* _Directions_: The reply should contain each record below, returned exactly as given.

* _Collected data entries_:
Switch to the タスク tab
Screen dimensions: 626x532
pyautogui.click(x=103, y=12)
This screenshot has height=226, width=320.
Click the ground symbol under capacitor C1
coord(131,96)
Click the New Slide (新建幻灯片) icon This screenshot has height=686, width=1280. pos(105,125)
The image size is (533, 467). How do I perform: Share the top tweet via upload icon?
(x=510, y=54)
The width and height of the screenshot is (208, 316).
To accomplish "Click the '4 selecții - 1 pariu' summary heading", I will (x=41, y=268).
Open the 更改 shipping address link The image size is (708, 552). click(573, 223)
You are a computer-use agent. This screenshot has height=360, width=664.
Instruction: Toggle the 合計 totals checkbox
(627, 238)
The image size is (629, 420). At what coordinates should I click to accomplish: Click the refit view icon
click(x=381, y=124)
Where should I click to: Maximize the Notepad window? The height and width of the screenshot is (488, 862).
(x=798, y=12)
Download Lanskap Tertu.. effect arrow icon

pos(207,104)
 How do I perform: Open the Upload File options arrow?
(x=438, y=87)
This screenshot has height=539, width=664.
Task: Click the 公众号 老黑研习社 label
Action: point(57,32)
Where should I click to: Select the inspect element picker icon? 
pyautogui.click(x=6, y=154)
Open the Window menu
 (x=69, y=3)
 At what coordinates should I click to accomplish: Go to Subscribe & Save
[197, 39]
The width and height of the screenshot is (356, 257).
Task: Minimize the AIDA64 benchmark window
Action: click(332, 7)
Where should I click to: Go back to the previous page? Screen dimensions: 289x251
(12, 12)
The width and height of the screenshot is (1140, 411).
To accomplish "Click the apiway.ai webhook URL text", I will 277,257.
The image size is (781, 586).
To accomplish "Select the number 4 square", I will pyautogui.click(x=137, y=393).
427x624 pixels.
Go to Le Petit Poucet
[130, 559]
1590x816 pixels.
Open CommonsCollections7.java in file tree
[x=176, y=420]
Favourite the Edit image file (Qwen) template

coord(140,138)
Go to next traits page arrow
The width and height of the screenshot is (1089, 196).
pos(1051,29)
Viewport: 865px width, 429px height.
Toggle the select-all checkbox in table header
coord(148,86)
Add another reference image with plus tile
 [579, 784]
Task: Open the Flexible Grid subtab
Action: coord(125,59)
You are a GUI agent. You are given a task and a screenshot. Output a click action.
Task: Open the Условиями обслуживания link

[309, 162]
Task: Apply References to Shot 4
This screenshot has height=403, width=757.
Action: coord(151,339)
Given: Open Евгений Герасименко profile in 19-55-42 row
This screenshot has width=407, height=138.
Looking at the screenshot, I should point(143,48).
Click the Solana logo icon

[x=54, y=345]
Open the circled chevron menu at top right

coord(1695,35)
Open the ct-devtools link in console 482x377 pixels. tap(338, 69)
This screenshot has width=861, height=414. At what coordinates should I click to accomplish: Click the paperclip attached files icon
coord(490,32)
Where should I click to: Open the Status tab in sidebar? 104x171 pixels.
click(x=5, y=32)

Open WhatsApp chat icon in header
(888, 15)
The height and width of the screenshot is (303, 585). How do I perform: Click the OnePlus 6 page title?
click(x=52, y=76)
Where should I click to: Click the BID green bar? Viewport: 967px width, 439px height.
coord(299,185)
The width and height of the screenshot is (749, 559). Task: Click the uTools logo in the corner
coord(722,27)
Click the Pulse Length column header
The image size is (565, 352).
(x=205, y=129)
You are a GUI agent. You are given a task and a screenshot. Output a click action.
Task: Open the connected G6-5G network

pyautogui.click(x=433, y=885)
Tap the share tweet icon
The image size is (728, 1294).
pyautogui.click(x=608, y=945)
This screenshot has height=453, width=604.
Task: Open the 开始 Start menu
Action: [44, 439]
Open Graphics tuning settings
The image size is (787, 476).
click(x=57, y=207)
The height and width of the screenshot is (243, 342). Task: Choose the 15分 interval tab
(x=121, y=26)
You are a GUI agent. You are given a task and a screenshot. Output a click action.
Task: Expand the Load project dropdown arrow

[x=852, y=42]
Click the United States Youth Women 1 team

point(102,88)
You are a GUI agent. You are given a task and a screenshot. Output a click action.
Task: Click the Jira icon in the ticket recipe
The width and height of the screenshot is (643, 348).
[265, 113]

* _Task answer_:
Switch to the タスク tab
Screen dimensions: 626x532
pyautogui.click(x=103, y=12)
This screenshot has height=226, width=320.
Click the ground symbol under capacitor C1
coord(131,96)
Click the New Slide (新建幻灯片) icon This screenshot has height=686, width=1280. pos(105,125)
The image size is (533, 467). How do I perform: Share the top tweet via upload icon?
(x=510, y=54)
The width and height of the screenshot is (208, 316).
To accomplish "Click the '4 selecții - 1 pariu' summary heading", I will (x=41, y=268).
Open the 更改 shipping address link The image size is (708, 552). click(573, 223)
You are a computer-use agent. This screenshot has height=360, width=664.
Instruction: Toggle the 合計 totals checkbox
(627, 238)
The image size is (629, 420). At what coordinates should I click to accomplish: Click the refit view icon
click(x=381, y=124)
Where should I click to: Maximize the Notepad window? The height and width of the screenshot is (488, 862).
(x=798, y=12)
Download Lanskap Tertu.. effect arrow icon

pos(207,104)
 How do I perform: Open the Upload File options arrow?
(x=438, y=87)
This screenshot has height=539, width=664.
Task: Click the 公众号 老黑研习社 label
Action: point(57,32)
Where should I click to: Select the inspect element picker icon? 
pyautogui.click(x=6, y=154)
Open the Window menu
 (x=69, y=3)
 At what coordinates should I click to accomplish: Go to Subscribe & Save
[197, 39]
The width and height of the screenshot is (356, 257).
Task: Minimize the AIDA64 benchmark window
Action: click(332, 7)
Where should I click to: Go back to the previous page? Screen dimensions: 289x251
(12, 12)
The width and height of the screenshot is (1140, 411).
To accomplish "Click the apiway.ai webhook URL text", I will 277,257.
The image size is (781, 586).
To accomplish "Select the number 4 square", I will pyautogui.click(x=137, y=393).
427x624 pixels.
Go to Le Petit Poucet
[130, 559]
1590x816 pixels.
Open CommonsCollections7.java in file tree
[x=176, y=420]
Favourite the Edit image file (Qwen) template

coord(140,138)
Go to next traits page arrow
The width and height of the screenshot is (1089, 196).
pos(1051,29)
Viewport: 865px width, 429px height.
Toggle the select-all checkbox in table header
coord(148,86)
Add another reference image with plus tile
 [579, 784]
Task: Open the Flexible Grid subtab
Action: coord(125,59)
You are a GUI agent. You are given a task and a screenshot. Output a click action.
Task: Open the Условиями обслуживания link

[309, 162]
Task: Apply References to Shot 4
This screenshot has height=403, width=757.
Action: coord(151,339)
Given: Open Евгений Герасименко profile in 19-55-42 row
This screenshot has width=407, height=138.
Looking at the screenshot, I should point(143,48).
Click the Solana logo icon

[x=54, y=345]
Open the circled chevron menu at top right

coord(1695,35)
Open the ct-devtools link in console 482x377 pixels. tap(338, 69)
This screenshot has width=861, height=414. At what coordinates should I click to accomplish: Click the paperclip attached files icon
coord(490,32)
Where should I click to: Open the Status tab in sidebar? 104x171 pixels.
click(x=5, y=32)

Open WhatsApp chat icon in header
(888, 15)
The height and width of the screenshot is (303, 585). How do I perform: Click the OnePlus 6 page title?
click(x=52, y=76)
Where should I click to: Click the BID green bar? Viewport: 967px width, 439px height.
coord(299,185)
The width and height of the screenshot is (749, 559). Task: Click the uTools logo in the corner
coord(722,27)
Click the Pulse Length column header
The image size is (565, 352).
(x=205, y=129)
You are a GUI agent. You are given a task and a screenshot. Output a click action.
Task: Open the connected G6-5G network

pyautogui.click(x=433, y=885)
Tap the share tweet icon
The image size is (728, 1294).
pyautogui.click(x=608, y=945)
This screenshot has height=453, width=604.
Task: Open the 开始 Start menu
Action: [44, 439]
Open Graphics tuning settings
The image size is (787, 476).
click(x=57, y=207)
The height and width of the screenshot is (243, 342). Task: Choose the 15分 interval tab
(x=121, y=26)
You are a GUI agent. You are given a task and a screenshot. Output a click action.
Task: Expand the Load project dropdown arrow

[x=852, y=42]
Click the United States Youth Women 1 team

point(102,88)
You are a GUI agent. You are given a task and a screenshot. Output a click action.
Task: Click the Jira icon in the ticket recipe
The width and height of the screenshot is (643, 348).
[265, 113]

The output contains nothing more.